S Takao1*, S Shimizu2 , N Miyamoto1 , T Matsuura1 , C Toramatsu1 , H Nihongi1 , T Yamada1 , K Matsuda3 , T Sasaki3 , Y Nagamine3 , R Baba4 , T Umekawa5 , K Umegaki1 , H Shirato2 , (1) Department of Medical Physics, Hokkaido University Graduate School of Medicine, Sapporo, Hokkaido, (2) Department of Radiation Oncology, Hokkaido University Graduate School of Medicine, Sapporo, Hokkaido, (3) Hitachi Works, Hitachi, Ltd., Hitachi, Ibaraki, (4) Central Research Laboratory, Hitachi, Ltd, Kokubunji, Tokyo, (5) Hitachi Research Laboratory, Hitachi, Ltd, Hitachi, Ibaraki


SU-E-CAMPUS-J-3 Sunday 3:00PM - 6:00PM Room: Exhibit Hall

Purpose: Proton therapy requires highly-precise image guidance in patient setup to ensure accurate dose delivery. Cone-beam CT (CBCT) is expected to play an important role to reduce uncertainties in patient setup. Hokkaido University has developed a new proton therapy system dedicated to spot-scanning under a collaborative work with Hitachi Ltd. In our system, an orthogonal X-ray imaging system is mounted on a full-rotating gantry. On-board CBCT imaging is therefore available. We have conducted commissioning of the CBCT system for clinical use in proton therapy.

Methods: The orthogonal X-ray imaging system, which consists of two sets of X-ray tubes and flat panel detectors (FPDs), are equipped on the rotating gantry. The FPDs are mounted on the proton beam nozzle and can be retracted when not in use. The distance between the X-ray source and the FPD is about 2.1 m. The maximum rotation speed of the gantry is 1 rpm, so CBCT images can be acquired in approximately 1 minute. The maximum reconstruction volume is nearly 40 cm in diameter and 20 cm in axial length. For commissioning of the CBCT system, mechanical accuracy of the rotating gantry first was evaluated.
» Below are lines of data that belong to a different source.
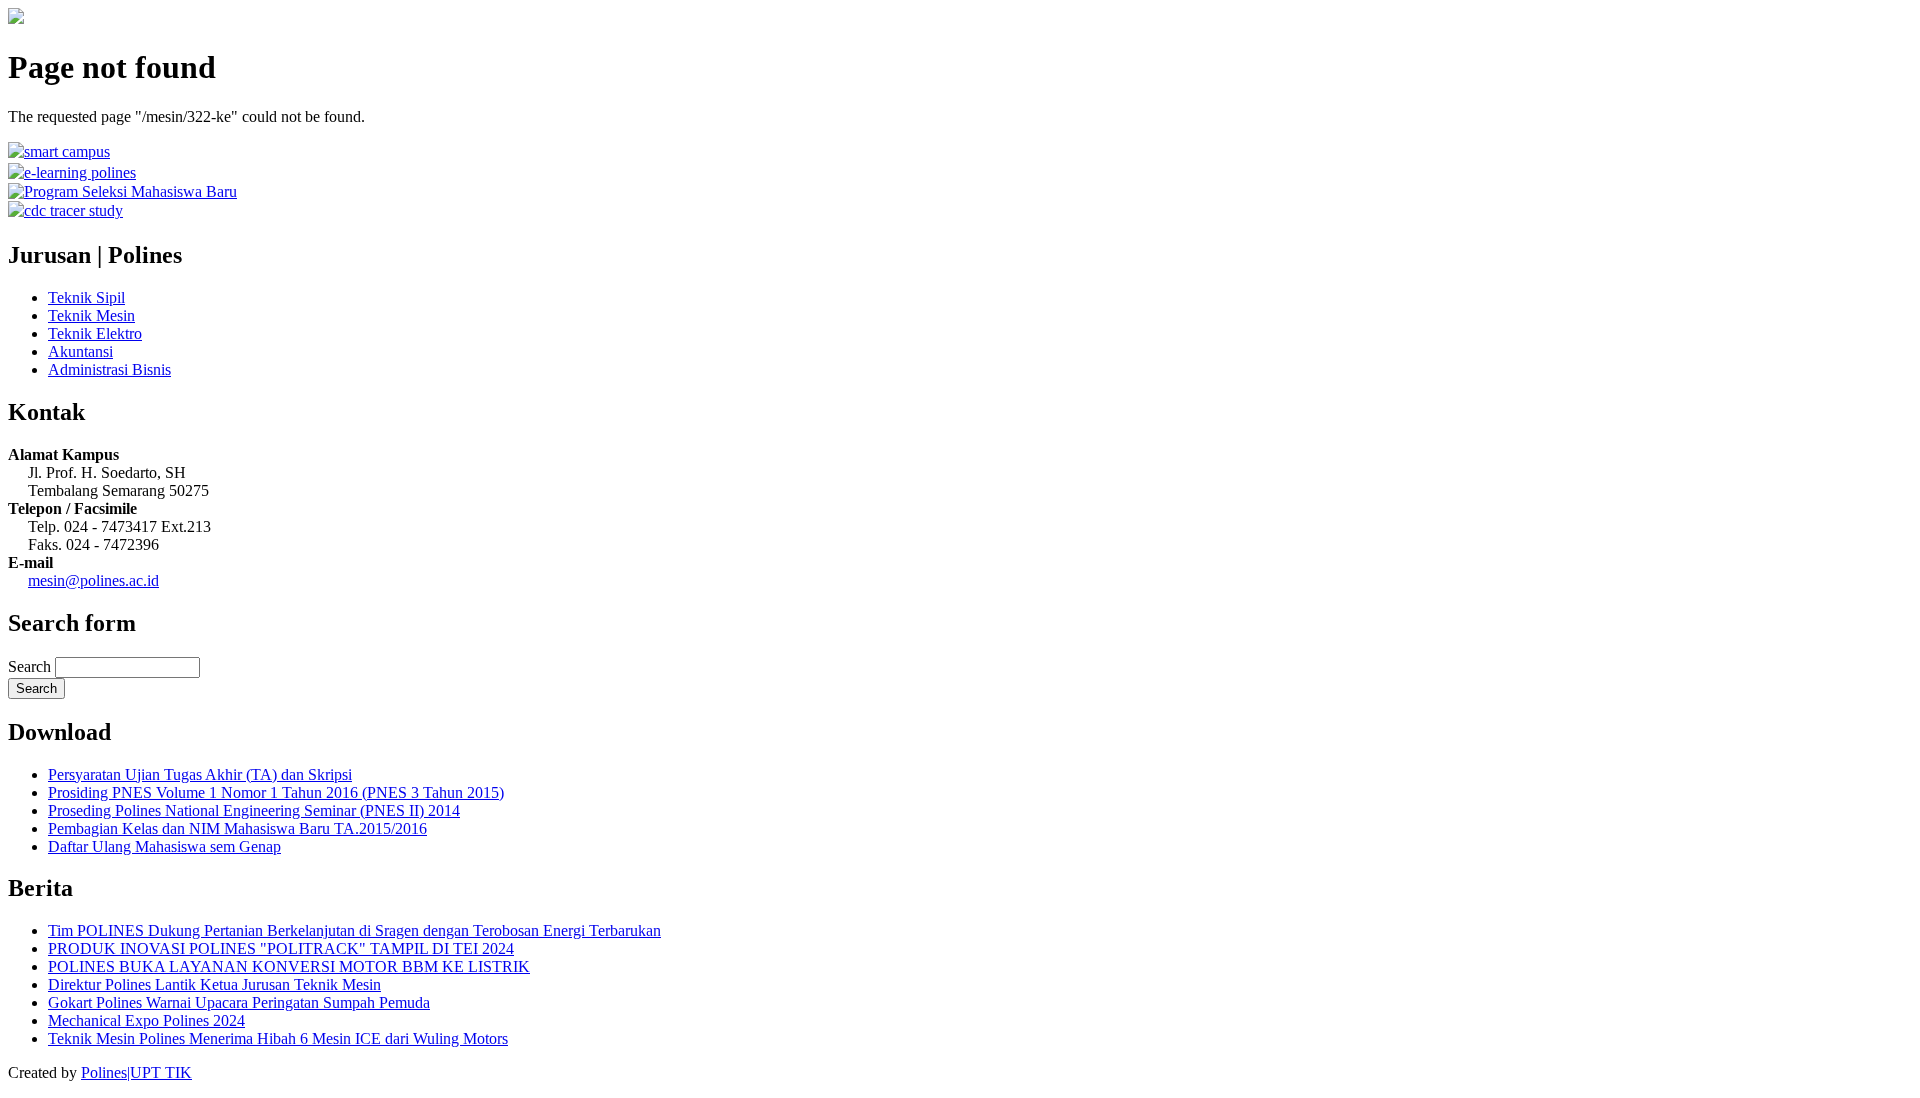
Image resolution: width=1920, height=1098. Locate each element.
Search (31, 666)
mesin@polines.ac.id (93, 580)
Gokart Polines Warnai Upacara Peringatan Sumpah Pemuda (239, 1002)
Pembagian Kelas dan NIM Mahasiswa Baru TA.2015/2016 (237, 828)
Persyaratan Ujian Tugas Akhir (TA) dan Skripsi (200, 774)
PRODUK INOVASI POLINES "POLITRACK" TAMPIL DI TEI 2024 (281, 948)
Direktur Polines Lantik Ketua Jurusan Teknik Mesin (214, 984)
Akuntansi (80, 351)
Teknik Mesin (91, 315)
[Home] (16, 18)
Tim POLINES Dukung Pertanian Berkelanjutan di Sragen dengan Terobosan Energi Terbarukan (354, 930)
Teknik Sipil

Imaging performance was examined via quantitative evaluation of image quality.

Results: Through the mechanical test, the isocentricity of the gantry was confirmed to be less than 1 mm. Moreover, it was improved to 0.5 mm with an appropriate correction. The accurate rotation of the gantry contributes to the CBCT image quality. In the image quality test, objects with 7 line-pairs per cm, which corresponds to a line spacing of 0.071 cm, could be discerned. Spatial linearity and uniformity were also sufficient.

Conclusion: Clinical commissioning of the on-board CBCT system for proton therapy was conducted, and CBCT images with sufficient quality were successfully obtained.

Funding Support, Disclosures, and Conflict of Interest: This research was supported by the Cabinet Office, Government of Japan and the Japan Society for the Promotion of Science (JSPS) through the Funding Program for World-Leading Innovative R&D on Science and Technology (FIRST Program), initiated by the Council for Science and Technology Policy (CSTP).